Tuesday, March 29, 2016

Crossover Cover: The Wedding of Sheila-Na-Gog

This issue contains a Simon of Gitta story by Richard L. Tierney and Glenn Rahman. Simon visits Regio Averonum, an area of Gaul. He finds himself aligned with a tribe called the Averoni, who worship a god named Sadoqua and command large black cats. Fighting Simon and his allies are the Black Goat Druids, adherents of the goddess Sheila-na-gog, who was originally in Acheron and Hyperborea. Simon throws a corrupt Roman official into Sheila-na-gog, and she gives birth to a monster who “was small and had the shape of a rat, but its pallid bearded face and handlike forepaws were evilly human.” Rick Lai writes, “Regio Averonum is a chronologically earlier version of the region of France later known as Averoigne in ‘The Holiness of Azéderac’ and other stories by Clark Ashton Smith. Sadoqua is an alias which Smith used for his demon-god Tsathoggua. The name Regio Averonum and the black cats were actually ideas of H. P. Lovecraft’s, which were given to Smith in the correspondence between the two authors (see Lovecraft’s Selected Letters IV: 1932–1934, letters #669, 674, and 685).

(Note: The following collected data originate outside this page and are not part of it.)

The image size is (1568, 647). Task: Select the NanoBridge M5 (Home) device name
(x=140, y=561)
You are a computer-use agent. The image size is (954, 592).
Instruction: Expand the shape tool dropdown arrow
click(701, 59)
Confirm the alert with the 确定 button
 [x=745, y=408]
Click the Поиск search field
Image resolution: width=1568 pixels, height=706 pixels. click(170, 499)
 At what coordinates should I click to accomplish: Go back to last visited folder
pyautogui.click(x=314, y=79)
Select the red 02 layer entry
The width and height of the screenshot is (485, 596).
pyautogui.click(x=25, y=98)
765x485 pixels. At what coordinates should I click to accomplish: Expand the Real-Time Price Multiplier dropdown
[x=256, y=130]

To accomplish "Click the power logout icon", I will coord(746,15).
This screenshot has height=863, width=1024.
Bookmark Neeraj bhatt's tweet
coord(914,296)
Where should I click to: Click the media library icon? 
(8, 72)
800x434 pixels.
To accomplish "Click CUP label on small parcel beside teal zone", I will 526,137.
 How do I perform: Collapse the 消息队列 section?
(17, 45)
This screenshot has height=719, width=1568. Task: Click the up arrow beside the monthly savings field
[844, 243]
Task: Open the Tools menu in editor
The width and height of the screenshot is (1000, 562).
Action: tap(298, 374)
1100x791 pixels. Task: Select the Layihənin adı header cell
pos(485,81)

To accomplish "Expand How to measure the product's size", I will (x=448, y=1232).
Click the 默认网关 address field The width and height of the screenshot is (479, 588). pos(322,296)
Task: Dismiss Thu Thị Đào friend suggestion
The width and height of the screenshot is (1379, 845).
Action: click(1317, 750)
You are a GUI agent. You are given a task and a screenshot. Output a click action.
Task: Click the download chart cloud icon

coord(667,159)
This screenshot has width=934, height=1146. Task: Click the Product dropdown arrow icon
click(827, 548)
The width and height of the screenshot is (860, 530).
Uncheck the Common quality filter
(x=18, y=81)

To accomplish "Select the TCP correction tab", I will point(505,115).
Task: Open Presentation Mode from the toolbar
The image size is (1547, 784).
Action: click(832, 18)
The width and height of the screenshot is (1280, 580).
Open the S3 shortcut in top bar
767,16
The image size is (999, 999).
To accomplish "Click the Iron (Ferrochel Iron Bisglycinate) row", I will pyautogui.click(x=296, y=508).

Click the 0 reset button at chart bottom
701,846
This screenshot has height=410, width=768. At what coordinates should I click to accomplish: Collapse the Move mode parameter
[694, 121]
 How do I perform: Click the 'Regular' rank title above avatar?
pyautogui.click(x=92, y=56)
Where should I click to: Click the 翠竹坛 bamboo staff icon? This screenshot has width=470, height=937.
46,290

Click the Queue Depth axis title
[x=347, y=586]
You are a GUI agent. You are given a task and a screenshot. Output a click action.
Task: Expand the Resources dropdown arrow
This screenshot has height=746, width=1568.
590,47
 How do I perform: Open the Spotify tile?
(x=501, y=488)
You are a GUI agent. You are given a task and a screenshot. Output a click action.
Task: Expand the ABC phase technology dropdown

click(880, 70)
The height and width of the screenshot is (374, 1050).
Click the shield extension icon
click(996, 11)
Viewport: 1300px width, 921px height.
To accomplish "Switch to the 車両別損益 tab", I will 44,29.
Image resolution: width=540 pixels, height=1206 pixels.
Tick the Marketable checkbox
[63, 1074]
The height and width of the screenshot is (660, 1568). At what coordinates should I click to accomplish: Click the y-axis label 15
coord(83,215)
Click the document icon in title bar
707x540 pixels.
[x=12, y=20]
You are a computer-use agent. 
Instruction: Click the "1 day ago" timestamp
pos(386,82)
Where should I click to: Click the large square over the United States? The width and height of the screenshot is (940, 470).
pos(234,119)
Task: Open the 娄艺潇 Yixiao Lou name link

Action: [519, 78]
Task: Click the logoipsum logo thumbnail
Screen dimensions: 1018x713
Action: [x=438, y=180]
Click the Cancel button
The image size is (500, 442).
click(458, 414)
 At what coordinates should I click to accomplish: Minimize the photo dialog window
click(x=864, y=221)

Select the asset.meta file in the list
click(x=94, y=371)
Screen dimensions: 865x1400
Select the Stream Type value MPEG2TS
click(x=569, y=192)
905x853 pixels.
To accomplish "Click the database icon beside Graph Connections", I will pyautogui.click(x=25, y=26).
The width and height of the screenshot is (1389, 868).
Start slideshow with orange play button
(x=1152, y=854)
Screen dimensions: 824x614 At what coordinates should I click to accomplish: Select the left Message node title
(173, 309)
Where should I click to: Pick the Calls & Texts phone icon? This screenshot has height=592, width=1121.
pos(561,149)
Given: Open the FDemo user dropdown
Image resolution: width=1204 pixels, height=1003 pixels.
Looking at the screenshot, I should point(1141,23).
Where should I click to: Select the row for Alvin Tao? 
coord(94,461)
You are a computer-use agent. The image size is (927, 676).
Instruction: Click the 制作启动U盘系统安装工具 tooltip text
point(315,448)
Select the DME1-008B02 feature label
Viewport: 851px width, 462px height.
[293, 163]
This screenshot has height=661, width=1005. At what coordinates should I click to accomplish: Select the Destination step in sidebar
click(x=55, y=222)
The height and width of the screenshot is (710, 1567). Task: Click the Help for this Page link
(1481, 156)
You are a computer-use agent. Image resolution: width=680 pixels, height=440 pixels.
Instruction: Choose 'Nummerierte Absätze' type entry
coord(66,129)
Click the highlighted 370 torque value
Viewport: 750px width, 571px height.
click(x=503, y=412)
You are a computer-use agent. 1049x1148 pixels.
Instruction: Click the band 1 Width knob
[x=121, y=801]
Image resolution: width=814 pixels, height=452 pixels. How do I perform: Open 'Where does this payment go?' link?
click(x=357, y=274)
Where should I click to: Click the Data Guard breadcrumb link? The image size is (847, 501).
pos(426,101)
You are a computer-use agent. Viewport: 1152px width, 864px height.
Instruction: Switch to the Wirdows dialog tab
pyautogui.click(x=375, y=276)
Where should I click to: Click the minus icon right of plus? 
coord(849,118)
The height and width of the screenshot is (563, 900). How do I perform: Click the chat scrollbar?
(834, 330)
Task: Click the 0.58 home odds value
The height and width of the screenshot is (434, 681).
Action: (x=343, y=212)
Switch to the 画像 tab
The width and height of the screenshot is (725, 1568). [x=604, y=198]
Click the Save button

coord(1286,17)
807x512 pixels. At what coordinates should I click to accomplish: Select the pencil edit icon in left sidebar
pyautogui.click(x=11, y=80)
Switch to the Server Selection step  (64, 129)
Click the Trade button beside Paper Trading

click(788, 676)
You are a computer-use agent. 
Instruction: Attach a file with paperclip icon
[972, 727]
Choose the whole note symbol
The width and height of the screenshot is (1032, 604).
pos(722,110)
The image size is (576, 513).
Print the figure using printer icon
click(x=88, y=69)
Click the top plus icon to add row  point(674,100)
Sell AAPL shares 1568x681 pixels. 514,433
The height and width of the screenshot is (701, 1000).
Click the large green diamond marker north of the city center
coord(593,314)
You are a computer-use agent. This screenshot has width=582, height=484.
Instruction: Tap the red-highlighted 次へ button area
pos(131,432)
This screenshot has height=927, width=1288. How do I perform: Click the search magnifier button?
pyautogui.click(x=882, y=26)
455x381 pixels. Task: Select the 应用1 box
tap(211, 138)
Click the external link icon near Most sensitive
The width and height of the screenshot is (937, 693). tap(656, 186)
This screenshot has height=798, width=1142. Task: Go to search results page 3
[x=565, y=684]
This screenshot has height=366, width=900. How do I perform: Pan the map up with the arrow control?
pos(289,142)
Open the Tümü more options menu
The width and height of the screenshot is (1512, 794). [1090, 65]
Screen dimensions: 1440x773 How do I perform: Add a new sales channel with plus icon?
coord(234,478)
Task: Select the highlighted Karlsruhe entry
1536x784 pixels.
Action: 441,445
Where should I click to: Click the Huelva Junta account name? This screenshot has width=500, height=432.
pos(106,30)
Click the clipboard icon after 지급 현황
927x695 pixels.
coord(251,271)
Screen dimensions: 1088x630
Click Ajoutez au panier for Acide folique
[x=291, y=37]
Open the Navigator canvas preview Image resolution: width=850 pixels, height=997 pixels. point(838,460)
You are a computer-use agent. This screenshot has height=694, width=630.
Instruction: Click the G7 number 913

Lovecraft also came up with the idea of a tribe called the Averones, whose name was changed to Averoni in the Simon of Gitta story. Acheron is from Robert E. Howard’s ‘Black Colossus’ and Conan the Conqueror, while Hyperborea is a polar continent described by Clark Ashton Smith. Sheila-na-gog has the form of a pool which gives birth to monsters. The appearance and nature of Sheila-na-gog are virtually identical with Abhoth the Unclean, the Hyperborean deity from Clark Ashton Smith’s ‘The Seven Geases.’ I don’t think Sheila-na-gog and Abhoth are the same deity. I suspect that they are either father and daughter, or sister and brother, or son and mother. The monsters spawned by Sheila-na-gog only have a long life span if a human being is thrown into Sheila-na-gog first. The goddess devours a human and fashions a spawn from his flesh. Sheila-na-gog’s spawn in this story could be Brown Jenkin from Lovecraft’s ‘The Dreams in the Witch-House.’”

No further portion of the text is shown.